Gracias de antemano, reciban un saludo.
Alberto.
I
-Mire doña Justina que me resulta en todo, aquí mis paisanos no le saben bien que digamos, pero sépase que es un secretito que me tengo guardado, esto lo sé desde hace años ya, muchos, recuerdo que era niño y mis abuelos ya lo sabían, si señor, pero que más da, de cualquier modo ya se lo estoy diciendo y no es secreto entonces, ¿o si?-
Una silueta, una mujer baja, cara afilada y atenta, -pues como lo diga usted don Santiago, pero hágame favor de ayudarme, esta oscuro y mi guajolota no la encuentro y ya me preocupó-, la mano a la cabeza, se rasca inmediatamente don Santiago, -le digo doña, vea la luna, la guajolota fue a aparearse, hágame caso, solita llegará-
Respira hondo, la luz radiante ilumina su rostro cansado, enormes ojos profundos y cabellos en desorden, arrugas que marcan año con año, manos firmes y alargadas, -bueno, que pase usted buena noche, me voy por que tengo que madrugar para moler chiles y máiz en Santa María y bien que me queda lejos, Dios lo escuche por que ese animalito ya lo tengo apalabrado, le agradezco y ya váyase a descansar-.

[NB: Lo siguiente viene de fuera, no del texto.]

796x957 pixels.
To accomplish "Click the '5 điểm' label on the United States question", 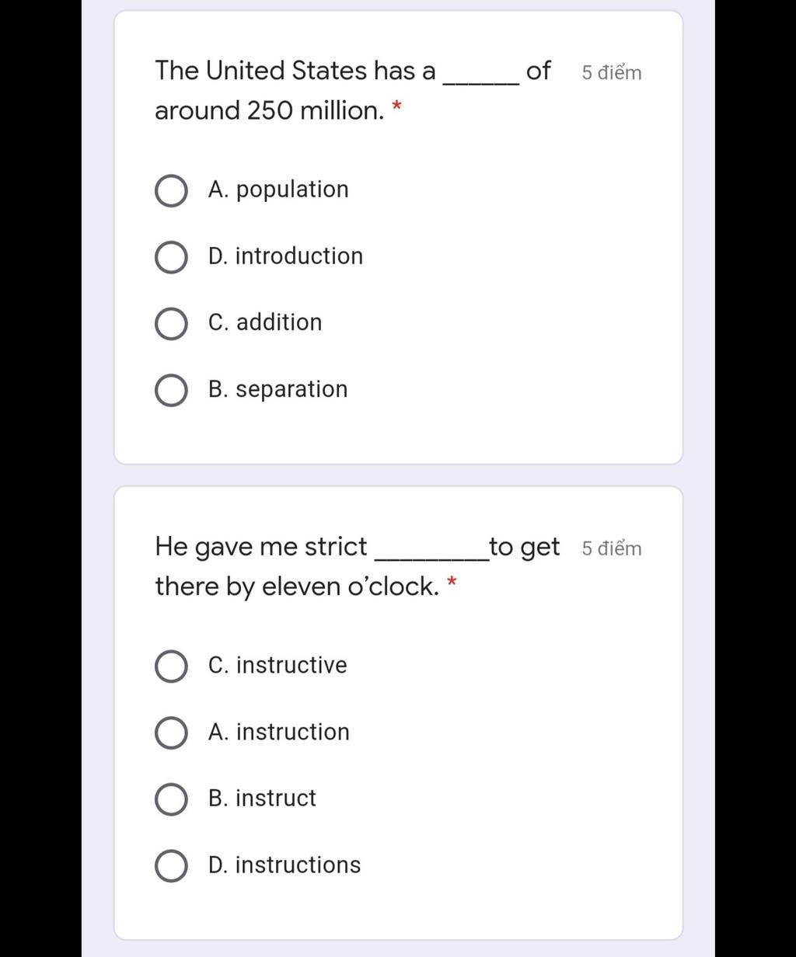I will 612,72.
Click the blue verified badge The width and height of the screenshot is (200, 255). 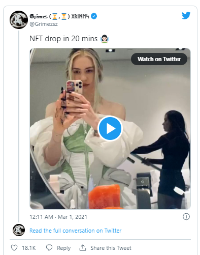pos(94,16)
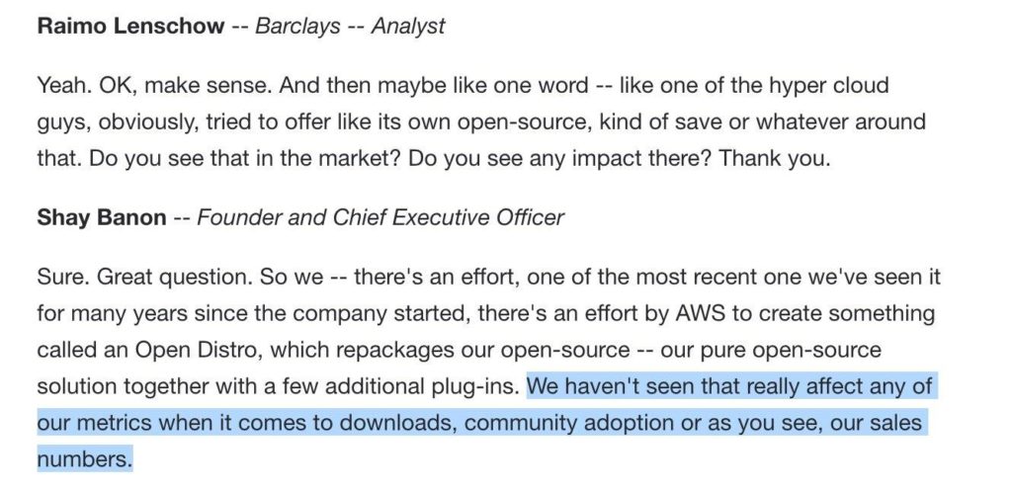Screen dimensions: 1012x491
Task: Select Founder and Chief Executive Officer title
Action: (x=380, y=217)
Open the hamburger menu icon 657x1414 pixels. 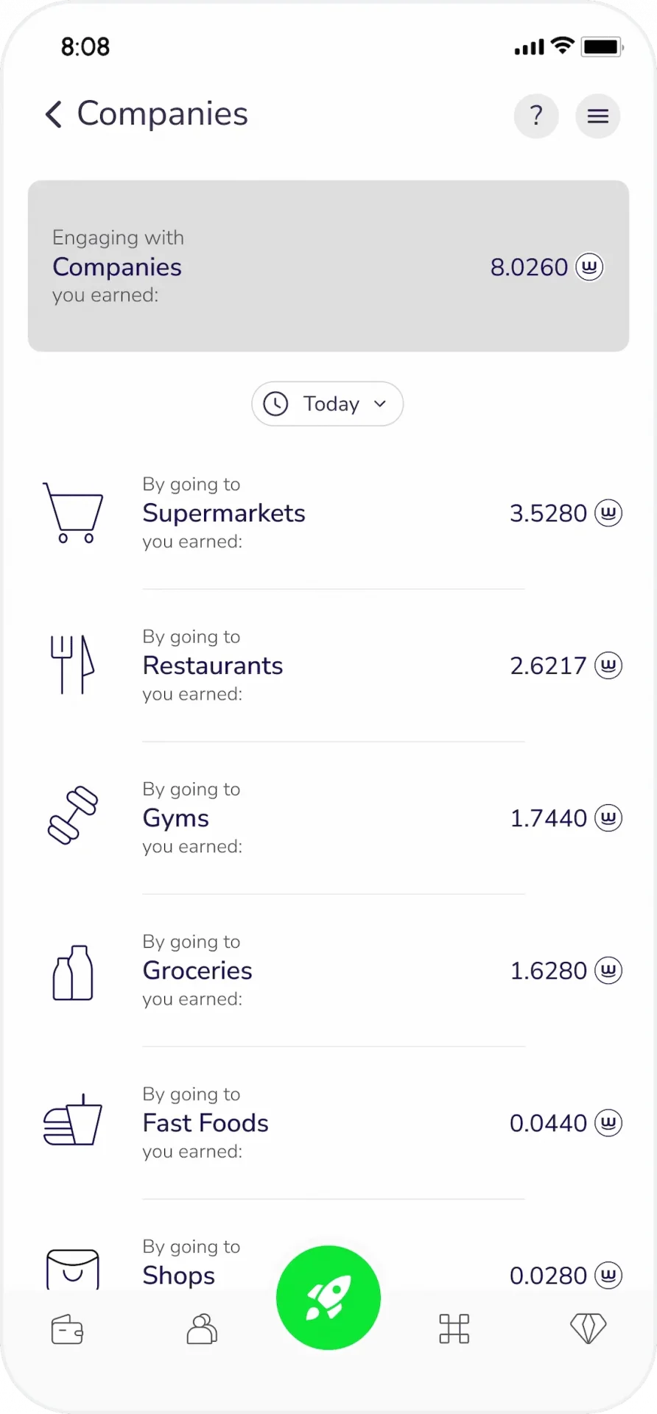tap(598, 116)
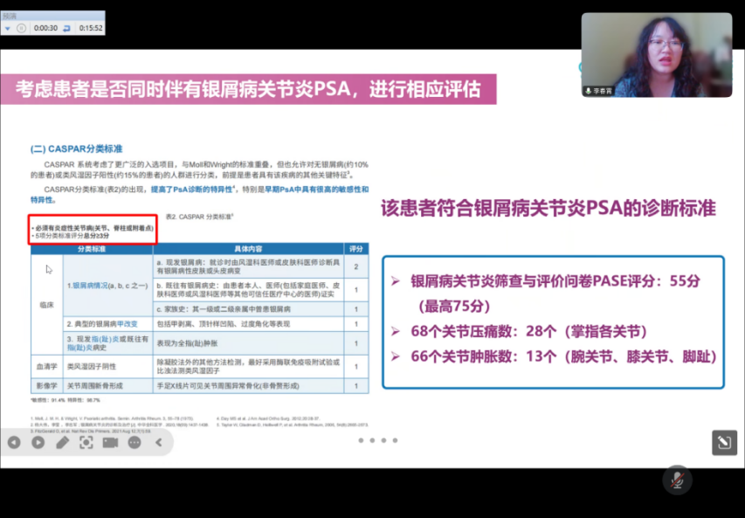The width and height of the screenshot is (745, 518).
Task: Select the pen annotation tool
Action: (62, 443)
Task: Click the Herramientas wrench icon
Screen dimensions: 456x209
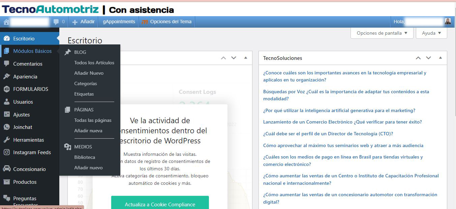Action: click(x=6, y=140)
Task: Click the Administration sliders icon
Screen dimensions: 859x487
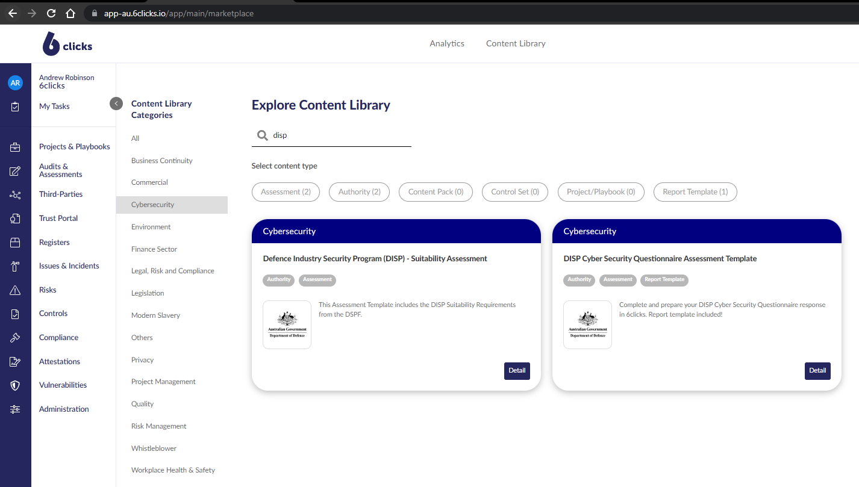Action: pyautogui.click(x=15, y=409)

-Ándele, que descanse Justina-, un rechinido, se cierra la puerta de la cerca, crujidos al paso de regreso a su aposento encalado, techo de teja marrón y tonalidades verdosas grisáceas, la luna zarca y enorme, la quietud embriagadora y los ruidos de la noche solemnes y apacibles.
Arrullo…
II
Luz, mucha luz, el viento entra en las comisuras de las ventanas de madera apolillada, un soplido constante y un golpeteo, la puerta de la cerca se azota incesantemente. El dolor recorre su espalda, lo entume, derrotado aún en cama, inmóvil y cansado. Santiago escucha ruidos, se levanta y sale, el ceño fruncido, ve a Justina llegar de Santa María al entrar a su aposento, -Justina, buen día-, una réplica, -buen día don Santiago-, -dígame Justina, ¿y la guajolota?, ¿en verdad que regresó?-, -fíjese que tiene razón Santiago-, respondió, -ahora tendrá usted unos polluelos ya verá, y es que cuando hace llena la luna, es cuando hay fertilidad entre los hijos de nuestro Señor, de eso recuerdo yo que mi abuela me platicaba y hasta cuando tiro carrizo para hacer mis canastas, lo tiro cuando hace llena la luna, y vea que me sale bien bueno y no se apolillan-
-Ándele Santiago, ahora venga a echarse un molito de olla, vea que traje unas calabacitas bien frescas de Santa María-, -le agradezco y le tomo la palabra, me verá usted en un rato más-. El cielo inmenso, el viento sobre la loma, arrastra una fina polvareda que cruza ambas casas, las gallinas buscan alimento, el pirul se menea suavemente y tira cientos de pequeñas flores dejando polen y hojarasca a su paso, se atoran en las telarañas entre las nopaleras, el ambiente flotante de flores, cálido y tibio, y adentro, el mole de olla con tiernas calabacitas y sabroso sazón, chiles verdes crujientes, cebolla fina y tortillas a mano con un tarro de agua fresca de granjenos, de esos bien colorados y dulces, pero que de poquito por que escaldan la boca, al final, cortan garambullos, los disfrutan, escupen la fina cáscara y así hasta saciarse.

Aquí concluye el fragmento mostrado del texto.